En outre, certains auteurs ont tenté d’améliorer la livraison du TMZ au SNC en manipulant la BHE par d’autres méthodes. D’une part, Jackson et al. a démontré une concentration de TMZ dans le cerveau de rats F344 (non-porteur de tumeur cérébrale) d’environ 60% plus élevée lorsque acheminée par gavage oral suivi de regadenoson IV (Jackson et al., 2016). Le regadenoson est un agoniste des récepteurs d’adénosine (A2A). Les travaux de Carman et al. ont démontré une augmentation de la perméabilité de la BHE au Dextran (70 kDa) chez
la souris et le rat suivant l’administration du regadenoson. L’action du regadenoson semble être reliée à une diminution de l’expression des molécules participant aux jonctions serrées comme zona-occludine-1, claudine 5 et occludine (Carman et al., 2011).
Par ailleurs, les travaux de Reyderman et al. analysant la disposition du TMZ administré par voie IV (200 mg/m2) dans le rat sans tumeur cérébrale ont donné les paramètres pharmacocinétiques (TMZ cérébral) suivant : Cmax 11.4 µg/g; Tmax 0.25 h; ASCinf 21.8 µg*h/g; et t1/2 1.2 h (Reyderman et al., 2004). Ces données sont comparables à nos paramètres de distribution intratumorale d’une même dose de TMZ IV, appuyant ainsi la validité de notre méthode (Cmax 10.582 µg/g; Tmax 0.25 h; AUCinf 25.867 µg*h/g; et t1/2 1.51 h).

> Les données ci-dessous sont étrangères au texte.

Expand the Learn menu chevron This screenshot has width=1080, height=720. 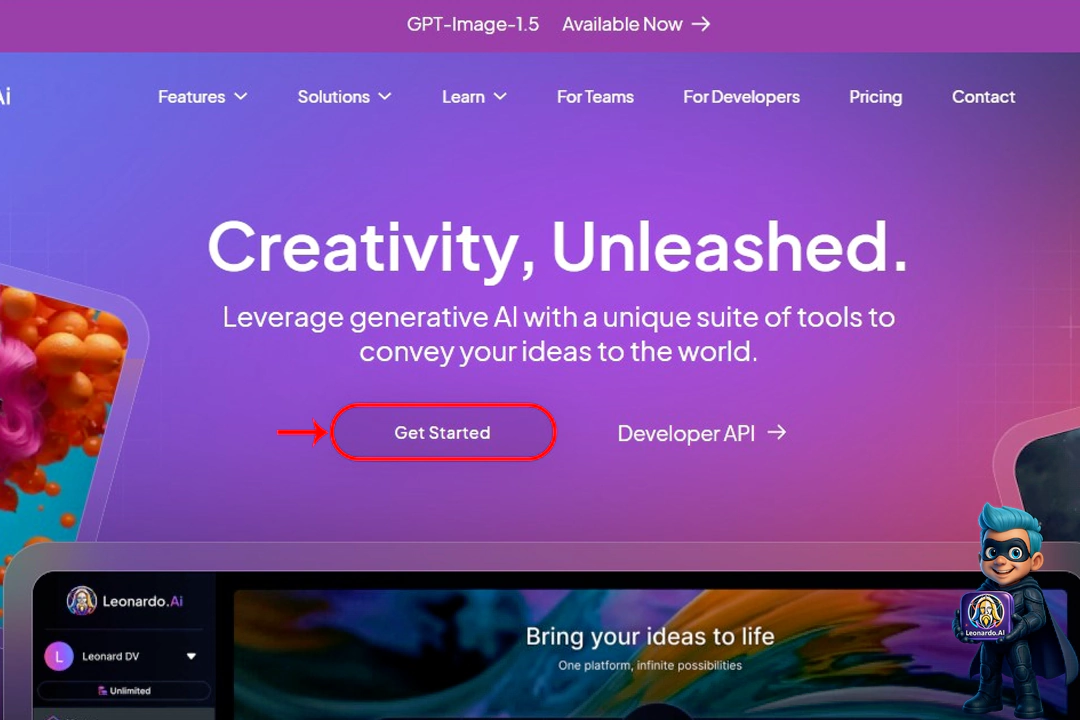(x=500, y=96)
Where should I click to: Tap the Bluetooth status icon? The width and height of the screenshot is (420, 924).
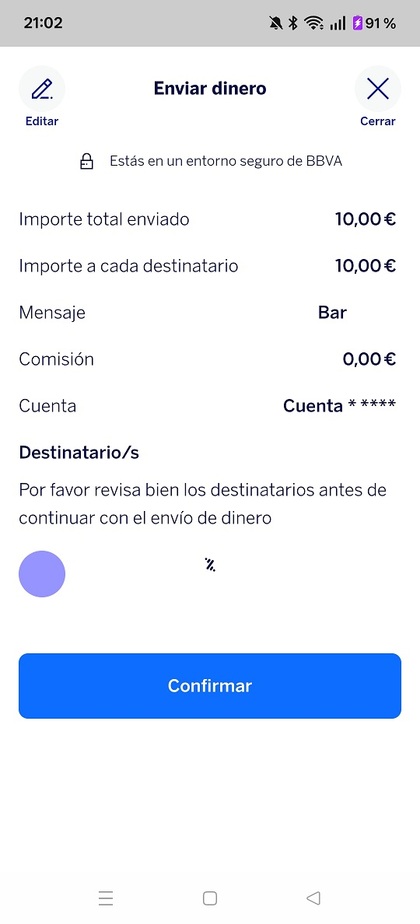coord(293,24)
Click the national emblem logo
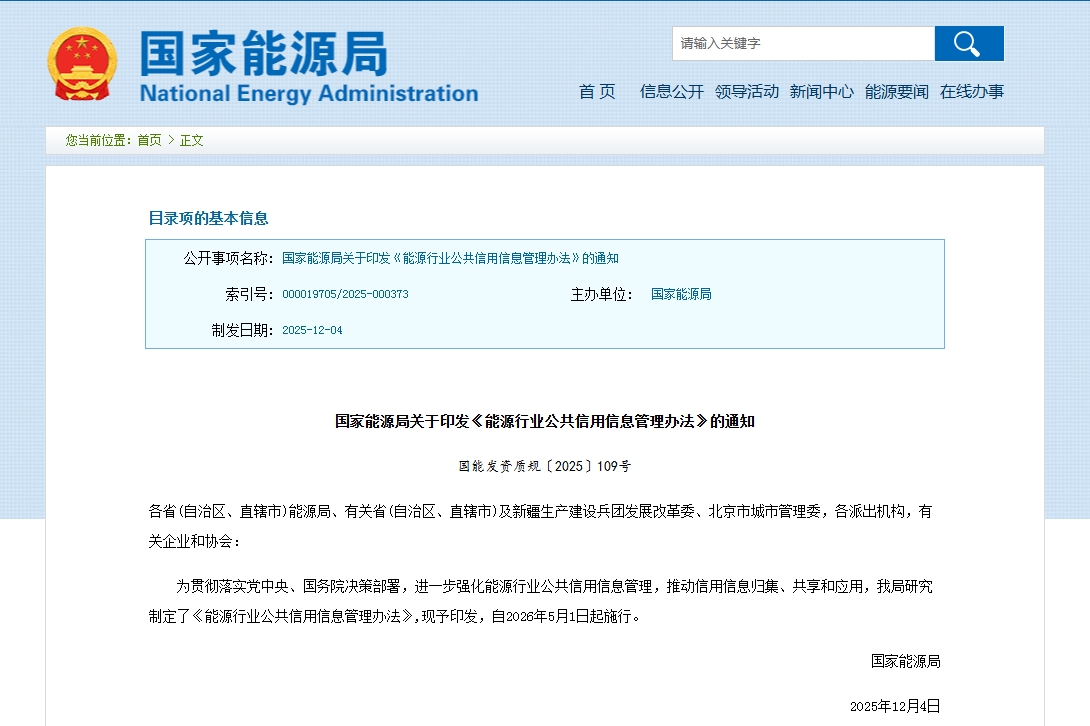 point(82,64)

Enfin, nous sommes les premiers à effectuer la quantification du TMZ dans un modèle murin porteur de tumeur cérébrale primaire. La caractérisation de la distribution du TMZ dans un modèle animal de gliome malin est primordiale car il s’agit de l’agent thérapeutique utilisé dans le traitement standard du glioblastome chez l’humain. Ainsi, ces informations serviront de données de références pour l’étude de divers composés dans ce modèle expérimental.